- Conservation status: Data Deficient (IUCN 3.1)

Scientific classification
- Kingdom: Animalia
- Phylum: Arthropoda
- Clade: Pancrustacea
- Class: Insecta
- Order: Hymenoptera
- Family: Melittidae
- Genus: Dasypoda
- Species: D. radchenkoi
- Binomial name: Dasypoda radchenkoi Ghisbain & Wood, 2023

= Dasypoda radchenkoi =

- Authority: Ghisbain & Wood, 2023
- Conservation status: DD

Species of bee

Dasypoda radchenkoi, also known as Radchenko's pantaloon bee, is a species of solitary bee from the family Melittidae. It was described in 2023 in the scientific journal Osmia based on specimens caught in the limestone areas of southern Spain.

==Description==

Dasypoda radchenkoi is a medium-size, solitary Hymenoptera from the species-poor family Melittidae, a wild bee family comprising approximately 150 species globally.

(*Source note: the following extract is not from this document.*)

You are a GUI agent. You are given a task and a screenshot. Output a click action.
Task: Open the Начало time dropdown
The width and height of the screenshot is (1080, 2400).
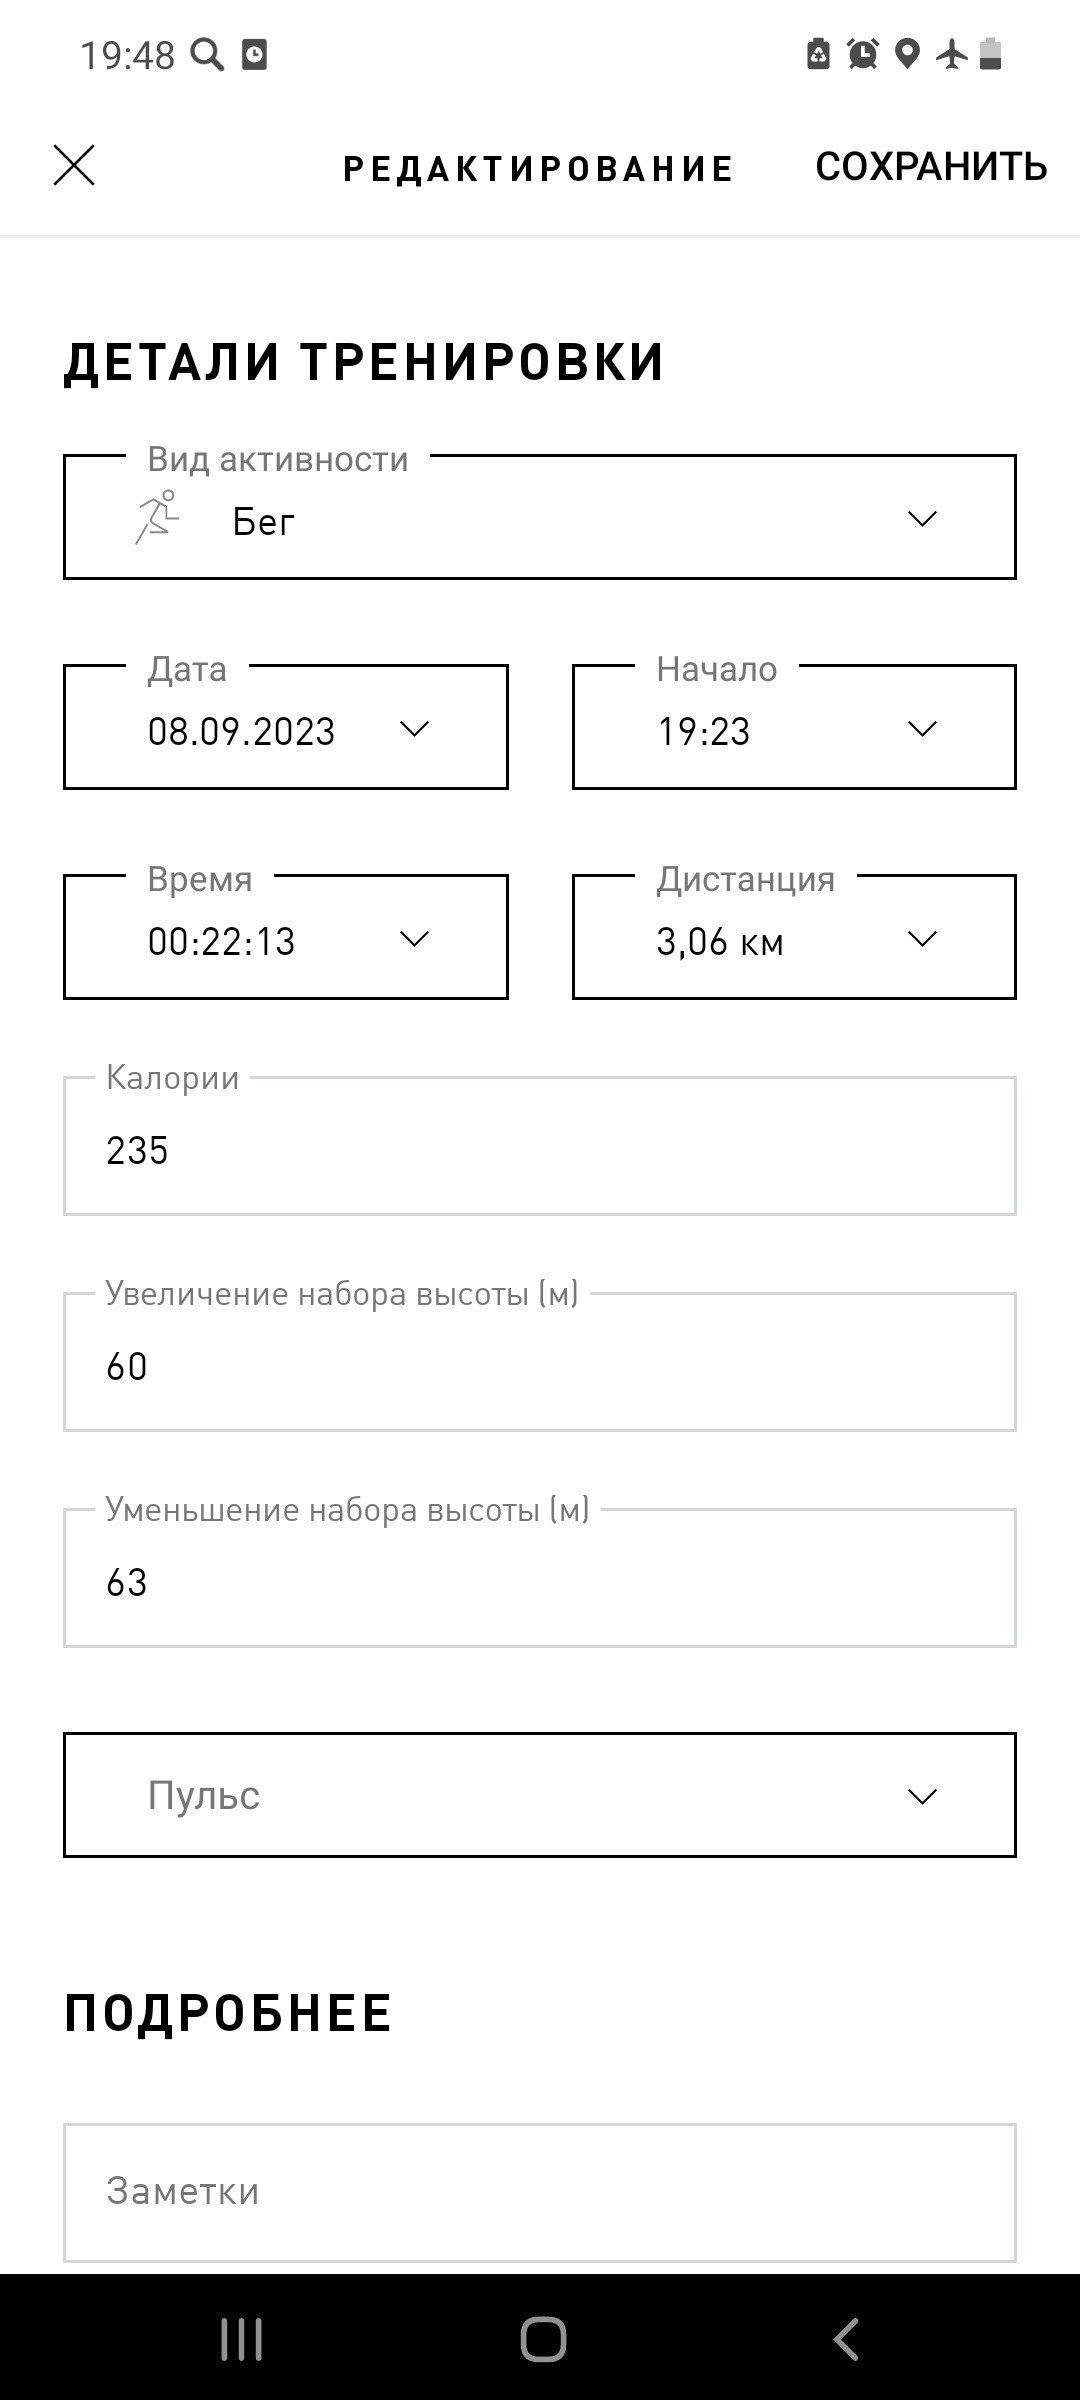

The species is near cryptic with the Iberian pantaloon bee Dasypoda morotei, which means that the morphology is both species is highly similar and hardly allows their differentiation. Although tiny morphological features allow to distinguish the females of both species, males remain unidentifiable based on visual examination only. The discovery of Dasypoda radchenkoi as a separate species was initially fortuitous via the genetic barcoding of two specimens, one being the holotype female and the other being a paratype male. The species is only known from the limestone mountains of southern Spain, from where it is thought to be endemic. The species flies in May and June and collects floral resources on plants of the genus Cistus (Cistaceae).

==Taxonomy==
The genus Dasypoda is divided into four subgenera that allow the classification of most species globally: Dasypoda sensu stricto (the group of the common pantaloon bee Dasypoda hirtipes ), Heterodasypoda (including the Iberian Dasypoda morotei ), Microdasypoda (the group of small-sized pantaloon bee Dasypoda crassicornis ) and Megadasypoda (the group of the large-sized pantaloon bees such as Dasypoda vulpecula ). The morphology of Dasypoda radchenkoi is typical of the subgenus Heterodasypoda. The phylogenetic position of the species shows that it is the sister species of the near cryptic Dasypoda morotei, as it could be expected based on morphology alone. After the formal description if D. radchenkoi at the University of Mons, the holotype female was sent to the Museum of Linz, in Austria, where it now hosted. Some paratypes were sent to the Naturalis Biodiversity Center, in The Netherlands.

==Etymology==
The species is dedicated to Prof. Vladimir G. Radchenko, worldwide authority on the ecology and taxonomy of bees, and head of the Department of General Biology at the National Academy of Sciences of Ukraine.

==Conservation==

Based on the guidelines of the International Union for the Conservation of Nature, Dasypoda radchenkoi was assessed "Data Deficient" based on two arguments: no information about the possible threats to the species is known, and the complete distribution of the species is yet to be assessed. More surveys in southern Spain are necessary to understand more in detail the ecology and biogeography of the species.